## THINGS TO DO
(a) In the patent excerpt below, why do zwitterionic polymers maintain charge neutrality across all polymer chains and segments?
(b) For each statement, say whether it agrees with the patent excerpt below, and quote the words that decide it: (i) Amphoteric polymers always carry a net positive charge. (ii) Zwitterionic polymers are a subset of amphoteric polymers. (iii) One way to prepare the cationic polymers is to condense epichlorohydrin with a diamine or polyamine.

─── SELECTED TEXT

SUMMARY OF THE INVENTION



[0010] The present invention provides a method of processing landfill leachate by use of one or more membrane separation processes according to claim 1.

[0011] Preferred embodiments are expressed in the dependent claims.

BRIEF DESCRIPTION OF THE DRAWINGS



[0012] 

Figure 1 illustrates a general process scheme for processing landfill leachate, which includes a microfiltration membrane/ultrafiltration membrane, wherein the membrane is submerged in a tank, as well as an additional membrane for further processing of the permeate from said microfiltration membrane/ultrafiltration membrane.

Figure 2 illustrates a general process scheme for processing landfill leachate, which includes a mixing tank, clarifier/filter and a microfiltration membrane/ultrafiltration membrane, wherein the membrane is submerged in a tank, as well as an additional membrane for further processing of the permeate from said microfiltration membrane/ultrafiltration membrane.

Figure 3 illustrates a general process scheme for processing landfill leachate, which includes a mixing tank, clarifier/filter and a microfiltration membrane/ultrafiltration membrane, wherein the membrane is external to a feed tank that contains the landfill leachate, as well as an additional membrane for further processing of the permeate from said microfiltration membrane/ultrafiltration membrane.


DETAILED DESCRIPTION OF THE INVENTION


Definitions of Terms:



[0013] "UF" means ultrafiltration.

[0014] "MF" means microfiltration.

[0015] "Amphoteric polymer" means a polymer derived from both cationic monomers and anionic monomers, and, possibly, other non-ionic monomer(s). Amphoteric polymers can have a net positive or negative charge. The amphoteric polymer may also be derived from zwitterionic monomers and cationic or anionic monomers and possibly nonionic monomers. The amphoteric polymer is water soluble.

[0016] "Cationic polymer" means a polymer having an overall positive charge. The cationic polymers of this invention are prepared by polymerizing one or more cationic monomers, by copolymerizing one or more nonionic monomers and one or more cationic monomers, by condensing epichlorohydrin and a diamine or polyamine or condensing ethylenedichloride and ammonia or formaldehyde and an amine salt. The cationic polymer is water soluble.

[0017] "Zwitterionic polymer" means a polymer composed from zwitterionic monomers and, possibly, other non-ionic monomer(s). In zwitterionic polymers, all the polymer chains and segments within those chains are rigorously electrically neutral. Therefore, zwitterionic polymers represent a subset of amphoteric polymers, necessarily maintaining charge neutrality across all polymer chains and segments because both anionic charge and cationic charge are introduced within the same zwitterionic monomer. The zwitterionic polymer is water soluble.

──────
─── INFORMATION PROVIDED

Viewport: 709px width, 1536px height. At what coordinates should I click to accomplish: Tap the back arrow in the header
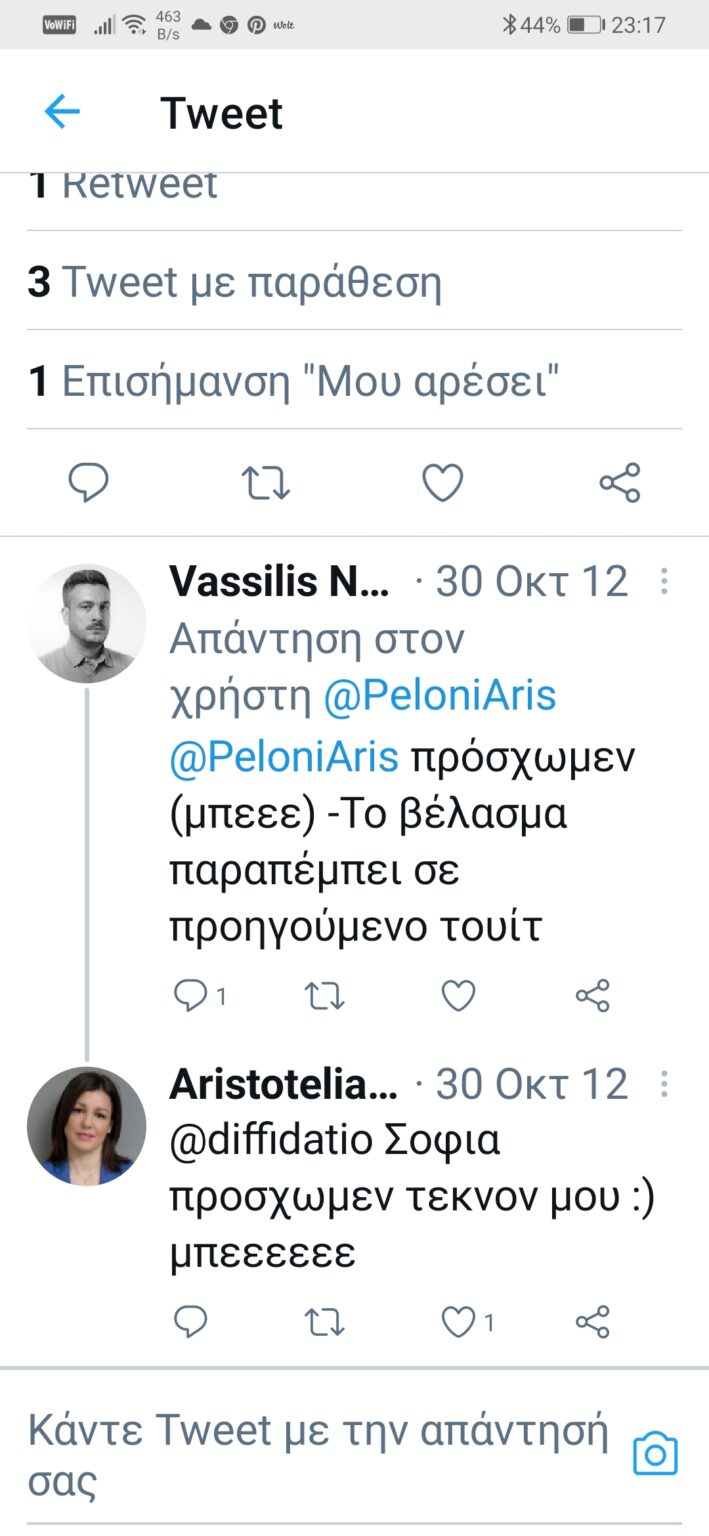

──────

## TASK-BY-TASK SOLUTIONS
(a) Both anionic charge and cationic charge are introduced within the same zwitterionic monomer.

(b)
(i) No: "Amphoteric polymers can have a net positive or negative charge."
(ii) Yes: "zwitterionic polymers represent a subset of amphoteric polymers"
(iii) Yes: "by condensing epichlorohydrin and a diamine or polyamine"